* **GOAL OF THE EXERCISE**:
Print all the data, keeping every line exactly as it is.

* **MATERIAL FOR THIS TASK**:
--- START ---

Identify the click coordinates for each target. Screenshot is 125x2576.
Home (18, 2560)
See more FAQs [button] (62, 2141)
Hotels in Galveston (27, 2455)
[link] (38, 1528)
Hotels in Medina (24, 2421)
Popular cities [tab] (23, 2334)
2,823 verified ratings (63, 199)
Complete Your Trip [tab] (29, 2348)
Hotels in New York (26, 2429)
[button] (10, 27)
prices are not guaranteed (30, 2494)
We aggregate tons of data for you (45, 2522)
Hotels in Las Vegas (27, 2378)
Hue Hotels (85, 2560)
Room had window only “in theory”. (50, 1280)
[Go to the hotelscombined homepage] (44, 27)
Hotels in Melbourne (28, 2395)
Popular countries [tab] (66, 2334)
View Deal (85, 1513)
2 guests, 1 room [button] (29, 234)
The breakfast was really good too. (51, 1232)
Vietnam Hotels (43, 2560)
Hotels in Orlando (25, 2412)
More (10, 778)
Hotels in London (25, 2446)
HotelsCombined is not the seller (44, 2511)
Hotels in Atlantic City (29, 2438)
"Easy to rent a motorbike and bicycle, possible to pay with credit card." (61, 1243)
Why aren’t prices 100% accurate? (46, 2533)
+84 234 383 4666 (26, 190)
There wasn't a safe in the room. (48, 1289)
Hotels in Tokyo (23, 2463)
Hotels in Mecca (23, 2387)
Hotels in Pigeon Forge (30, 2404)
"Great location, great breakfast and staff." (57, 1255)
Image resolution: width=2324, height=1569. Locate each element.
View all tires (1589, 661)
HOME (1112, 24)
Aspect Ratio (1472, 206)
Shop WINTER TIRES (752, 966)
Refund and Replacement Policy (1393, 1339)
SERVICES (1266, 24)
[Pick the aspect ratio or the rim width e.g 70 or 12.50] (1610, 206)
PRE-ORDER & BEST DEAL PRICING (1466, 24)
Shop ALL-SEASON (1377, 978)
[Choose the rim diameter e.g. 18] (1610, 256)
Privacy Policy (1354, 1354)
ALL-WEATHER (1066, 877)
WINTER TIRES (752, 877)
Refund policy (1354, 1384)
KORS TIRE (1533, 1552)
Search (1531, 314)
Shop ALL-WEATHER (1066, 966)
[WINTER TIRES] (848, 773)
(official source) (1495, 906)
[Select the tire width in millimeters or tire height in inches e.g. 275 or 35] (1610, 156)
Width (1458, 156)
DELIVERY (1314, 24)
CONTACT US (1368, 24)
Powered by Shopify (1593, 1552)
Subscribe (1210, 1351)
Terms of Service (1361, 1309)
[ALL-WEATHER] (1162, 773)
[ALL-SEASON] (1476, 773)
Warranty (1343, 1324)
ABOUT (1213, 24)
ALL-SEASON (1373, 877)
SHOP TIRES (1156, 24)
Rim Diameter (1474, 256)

--- END ---

* **EXERCISE RESPONSE**:
Identify the click coordinates for each target. Screenshot is 125x2576.
Home (18, 2560)
See more FAQs [button] (62, 2141)
Hotels in Galveston (27, 2455)
[link] (38, 1528)
Hotels in Medina (24, 2421)
Popular cities [tab] (23, 2334)
2,823 verified ratings (63, 199)
Complete Your Trip [tab] (29, 2348)
Hotels in New York (26, 2429)
[button] (10, 27)
prices are not guaranteed (30, 2494)
We aggregate tons of data for you (45, 2522)
Hotels in Las Vegas (27, 2378)
Hue Hotels (85, 2560)
Room had window only “in theory”. (50, 1280)
[Go to the hotelscombined homepage] (44, 27)
Hotels in Melbourne (28, 2395)
Popular countries [tab] (66, 2334)
View Deal (85, 1513)
2 guests, 1 room [button] (29, 234)
The breakfast was really good too. (51, 1232)
Vietnam Hotels (43, 2560)
Hotels in Orlando (25, 2412)
More (10, 778)
Hotels in London (25, 2446)
HotelsCombined is not the seller (44, 2511)
Hotels in Atlantic City (29, 2438)
"Easy to rent a motorbike and bicycle, possible to pay with credit card." (61, 1243)
Why aren’t prices 100% accurate? (46, 2533)
+84 234 383 4666 (26, 190)
There wasn't a safe in the room. (48, 1289)
Hotels in Tokyo (23, 2463)
Hotels in Mecca (23, 2387)
Hotels in Pigeon Forge (30, 2404)
"Great location, great breakfast and staff." (57, 1255)
Image resolution: width=2324, height=1569. Locate each element.
View all tires (1589, 661)
HOME (1112, 24)
Aspect Ratio (1472, 206)
Shop WINTER TIRES (752, 966)
Refund and Replacement Policy (1393, 1339)
SERVICES (1266, 24)
[Pick the aspect ratio or the rim width e.g 70 or 12.50] (1610, 206)
PRE-ORDER & BEST DEAL PRICING (1466, 24)
Shop ALL-SEASON (1377, 978)
[Choose the rim diameter e.g. 18] (1610, 256)
Privacy Policy (1354, 1354)
ALL-WEATHER (1066, 877)
WINTER TIRES (752, 877)
Refund policy (1354, 1384)
KORS TIRE (1533, 1552)
Search (1531, 314)
Shop ALL-WEATHER (1066, 966)
[WINTER TIRES] (848, 773)
(official source) (1495, 906)
[Select the tire width in millimeters or tire height in inches e.g. 275 or 35] (1610, 156)
Width (1458, 156)
DELIVERY (1314, 24)
CONTACT US (1368, 24)
Powered by Shopify (1593, 1552)
Subscribe (1210, 1351)
Terms of Service (1361, 1309)
[ALL-WEATHER] (1162, 773)
[ALL-SEASON] (1476, 773)
Warranty (1343, 1324)
ABOUT (1213, 24)
ALL-SEASON (1373, 877)
SHOP TIRES (1156, 24)
Rim Diameter (1474, 256)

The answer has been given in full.